治療が終わって受け付けへ行くと、エリが迎えにきてくれていた。
「ゲンさん。どうしたんですか」
「いやあ、大したことはないんや。ちょっと躓いてしもてな。我ながら情けない話や」
「救急車で運ばれたって聞いて、もうびっくりしました。とりあえず私が駆けつけて来たんです」
「かたじけない」
少しばかりしょんぼりとしたゲンさんをタクシーに乗せ、エリはアパートまで連れて帰った。部屋の前では正太とオババが待っていてくれた。エリが布団を敷いてくれて、その上に寝かされた。
「ええ歳こいて、梅田の百貨店みたいな所へ行くさかいや」
オババが悪態をついた。いつもなら言われっぱなしにはしないが、さすがのゲンさんも今日は弱気になっていた。

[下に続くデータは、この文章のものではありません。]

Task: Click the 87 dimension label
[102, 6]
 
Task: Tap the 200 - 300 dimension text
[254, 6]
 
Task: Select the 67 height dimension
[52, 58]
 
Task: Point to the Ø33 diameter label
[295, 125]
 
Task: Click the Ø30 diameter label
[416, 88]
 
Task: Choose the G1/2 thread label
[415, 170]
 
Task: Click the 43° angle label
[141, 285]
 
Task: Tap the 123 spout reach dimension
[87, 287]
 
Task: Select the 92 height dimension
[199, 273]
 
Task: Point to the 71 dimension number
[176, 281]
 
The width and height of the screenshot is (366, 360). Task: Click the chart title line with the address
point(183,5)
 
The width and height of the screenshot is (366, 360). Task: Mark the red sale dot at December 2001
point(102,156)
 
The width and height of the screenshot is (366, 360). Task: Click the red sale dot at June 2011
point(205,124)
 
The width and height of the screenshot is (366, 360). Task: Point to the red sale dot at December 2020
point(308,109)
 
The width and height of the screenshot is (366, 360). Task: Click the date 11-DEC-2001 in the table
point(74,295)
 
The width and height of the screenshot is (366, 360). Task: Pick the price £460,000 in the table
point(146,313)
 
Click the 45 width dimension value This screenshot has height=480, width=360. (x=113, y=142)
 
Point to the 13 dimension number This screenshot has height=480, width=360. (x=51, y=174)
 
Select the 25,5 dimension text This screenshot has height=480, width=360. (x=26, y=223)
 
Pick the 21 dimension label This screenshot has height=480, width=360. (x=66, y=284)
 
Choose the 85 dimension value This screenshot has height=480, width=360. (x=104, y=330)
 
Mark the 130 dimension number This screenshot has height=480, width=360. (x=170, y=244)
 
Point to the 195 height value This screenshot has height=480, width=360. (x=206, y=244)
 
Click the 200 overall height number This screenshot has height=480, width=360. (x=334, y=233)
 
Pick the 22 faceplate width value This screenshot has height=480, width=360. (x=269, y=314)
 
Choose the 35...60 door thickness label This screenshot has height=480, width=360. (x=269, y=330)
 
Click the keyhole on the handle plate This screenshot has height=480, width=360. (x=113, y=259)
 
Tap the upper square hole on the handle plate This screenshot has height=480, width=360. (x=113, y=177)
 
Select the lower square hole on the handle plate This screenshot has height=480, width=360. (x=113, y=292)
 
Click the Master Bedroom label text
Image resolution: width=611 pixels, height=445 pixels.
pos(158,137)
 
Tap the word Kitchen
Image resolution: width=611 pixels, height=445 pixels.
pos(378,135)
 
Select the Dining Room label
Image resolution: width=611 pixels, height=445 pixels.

「そやなあ。もうワシも一人で出掛けるときは、気いつけんとあかんなあ」
いつもとは違う殊勝なゲンさんの言葉に、三人は思わず顔を見合わせた。
「とりあえず、にぎり飯と惣菜を置いとくから、これを食うて早く寝るこっちゃ」
オババはそう言うと、腰をさすりながら帰っていった。
それから二週間ほどは、ゲンさんは歩くことすらできなかった。部屋の中でもトイレに行くのがやっと。もちろん風呂屋にも行けず、タオルを絞っては身体を拭くという有り様だった。
朝はエリ、昼はオババ、そして夕方には正太が食事を運んできてくれる。何とも情けない話だが、みんなには感謝せざるを得なかった。
「すまんな正太」
ゲンさんはお茶を沸かしてくれている正太に声をかけた。
「大したことあらへん。おっちゃんに助けられたことに比べたら、こんなことお安い御用や」
正太はニッコリと笑った。昨年の夏にこの街にやってきてから、もう半年になる。この年齢の子供は、日々しっかりと成長していく。正太のその成長が、ゲンさんにはとても眩しく見えた。